Baton Rouge, LA Pro-life advocates took over control of the Senate legislative agenda and gained pro-life votes in the mid-term election. Next month, they could add to that.
Pro-abortion Louisiana Senator Mary Landrieu survived her state's unique open primary and advanced to a Dec. 7 runoff, but her re-election bid is about to get a lot more attention. Pro-life state elections commissioner Suzanne Haik Terrell will face Landrieu in the runoff and is sure to be on the receiving end of support from pro-life groups and President Bush.
In the Louisiana primary, all candidates regardless of party run at the same time and a candidate must get a simple majority to win. With all precincts reporting, Democrat Landrieu had 572,681 votes, or 46 percent, and Republican Terrell got 339,045 votes, or 27 percent.
However, two other Republicans, Rep. John Cooksey and state Rep. Tony Perkins, polled 24 percent combined. Terrell is expected to receive support from most of those voters which, combined with the energy and excitement in the pro-life community following last week's elections, could be enough to help her win a close election.
Terrell said her pro-life position is crystal clear.
“I am a practicing Catholic, and I abide by the tenets of my church,” she said. “And while I respect other churches and other religions and other feelings and other positions, I am pro-life, I am a Catholic and it's as simple as that.”
“I have always been and will always be pro-life,” she said.
Terrell was faced with a situation that prompts some women to have abortions when a physician told her that she was pregnant with a child who could have birth defects. She chose “to have the child that God gave me.”
Terrell said the pro-life movement needs her in Washington, because there is only one other pro-life woman in the Senate.
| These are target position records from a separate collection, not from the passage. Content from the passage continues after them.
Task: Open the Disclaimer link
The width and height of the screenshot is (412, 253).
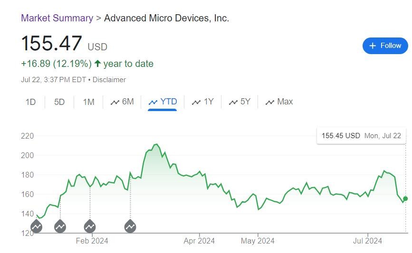Action: 109,80
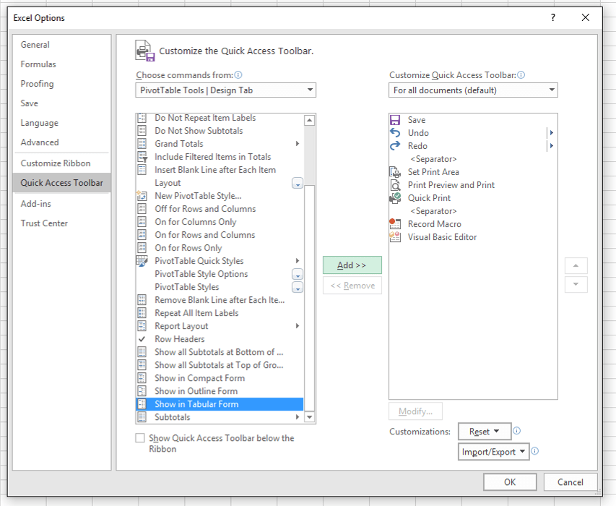Viewport: 616px width, 506px height.
Task: Open the Choose commands from dropdown
Action: [x=225, y=90]
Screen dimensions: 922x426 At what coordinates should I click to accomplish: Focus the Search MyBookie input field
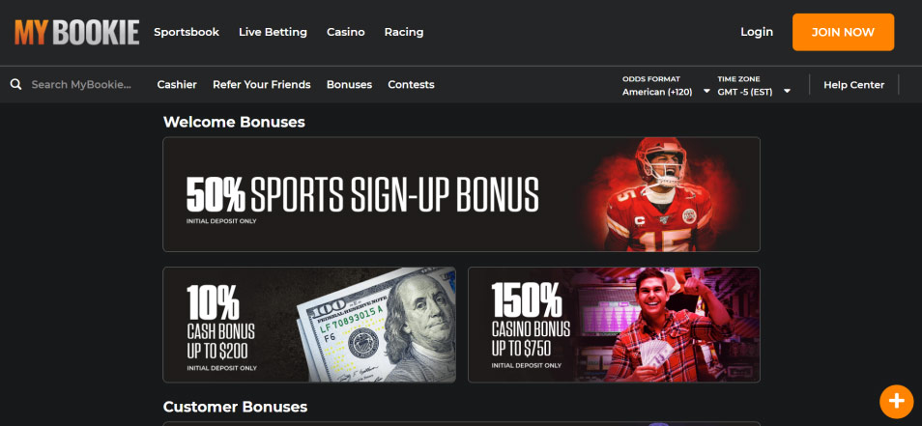[81, 85]
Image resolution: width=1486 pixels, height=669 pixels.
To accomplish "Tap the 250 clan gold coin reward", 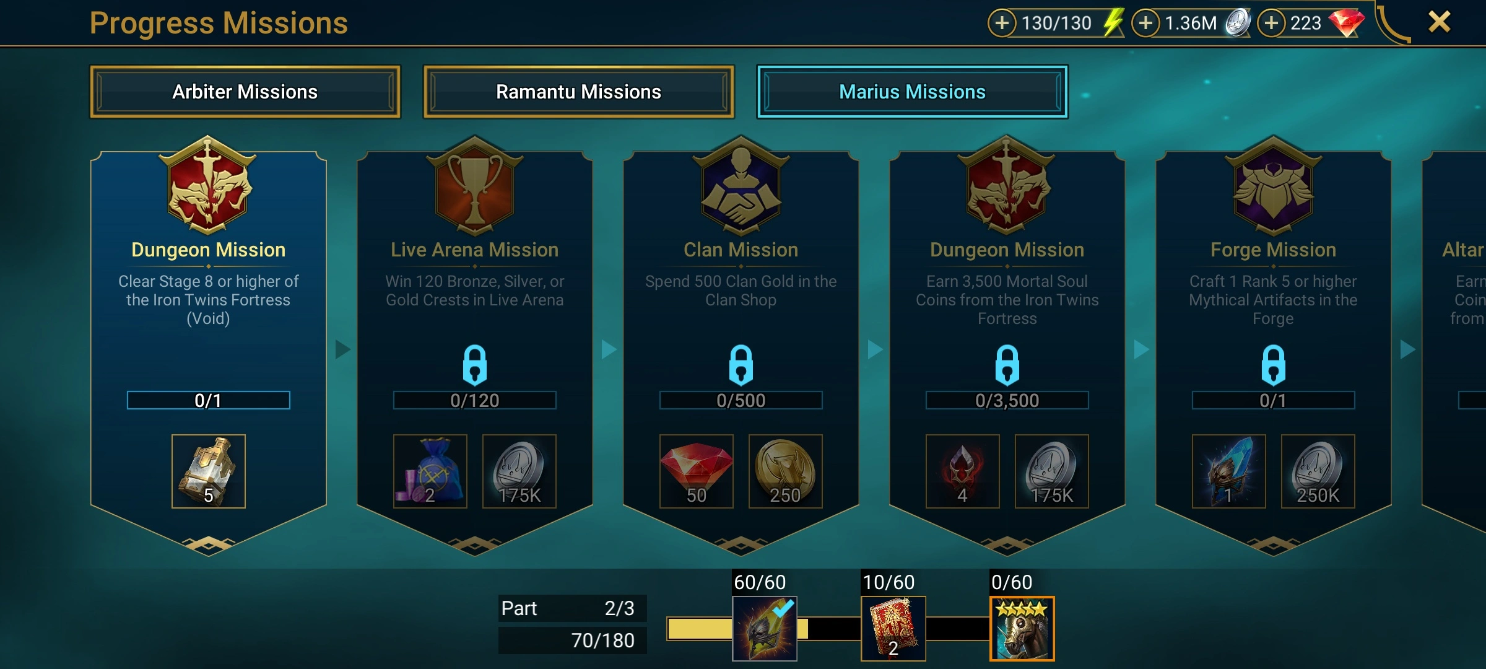I will (785, 471).
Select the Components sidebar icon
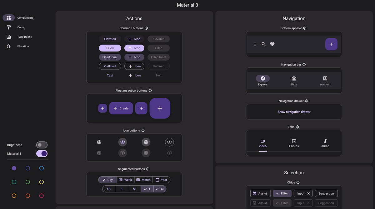 (x=9, y=18)
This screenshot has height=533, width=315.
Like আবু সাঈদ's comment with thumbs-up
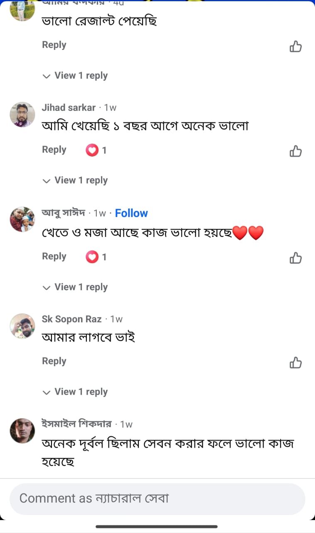(x=295, y=258)
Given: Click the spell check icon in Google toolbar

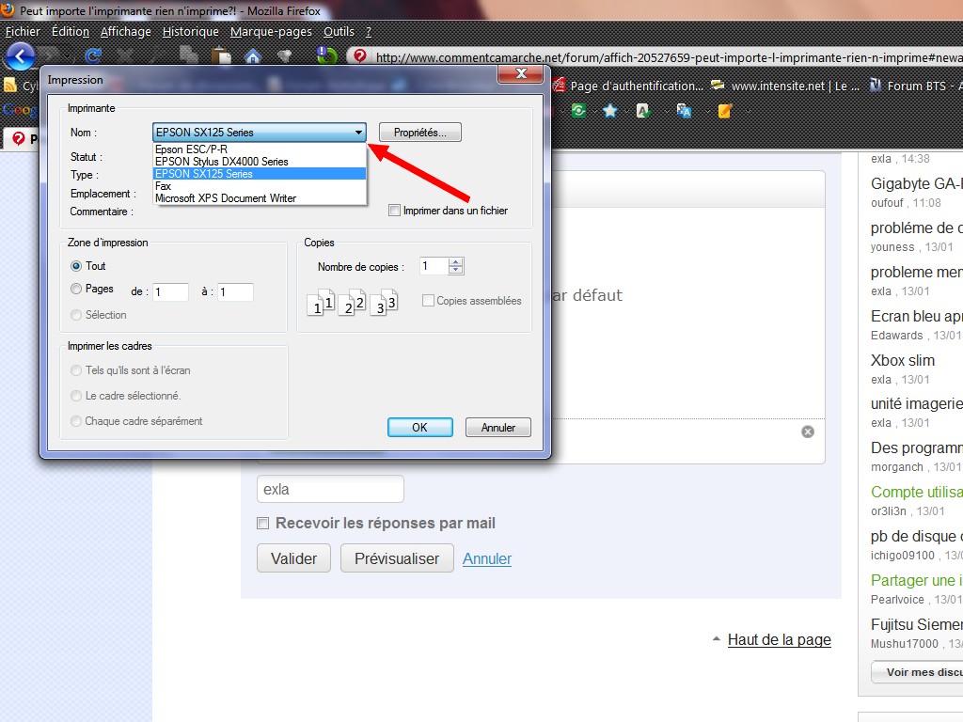Looking at the screenshot, I should pyautogui.click(x=644, y=111).
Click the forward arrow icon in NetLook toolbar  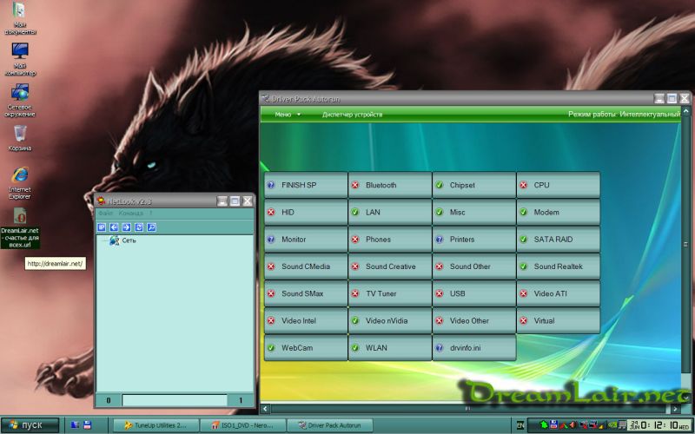click(x=126, y=227)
America's pro-choice culture won't change without “pro-life women making the case,” she said.
Meanwhile, Senator Landrieu has taken a pro-abortion position since her first election.
In 1999, Landrieu voted twice in favor of a resolution endorsing the Roe v. Wade Supreme Court decision that legalized unlimited abortion. She has voted to use taxpayer funds to pay for abortions performed on women in the military and in the health insurance plans of federal employees.
Landrieu also voted against an amendment to require detailed reporting on transactions involving the body parts of babies killed by abortion. Certain firms collect and sell such “fetal tissue” and organs to some unethical medical researchers.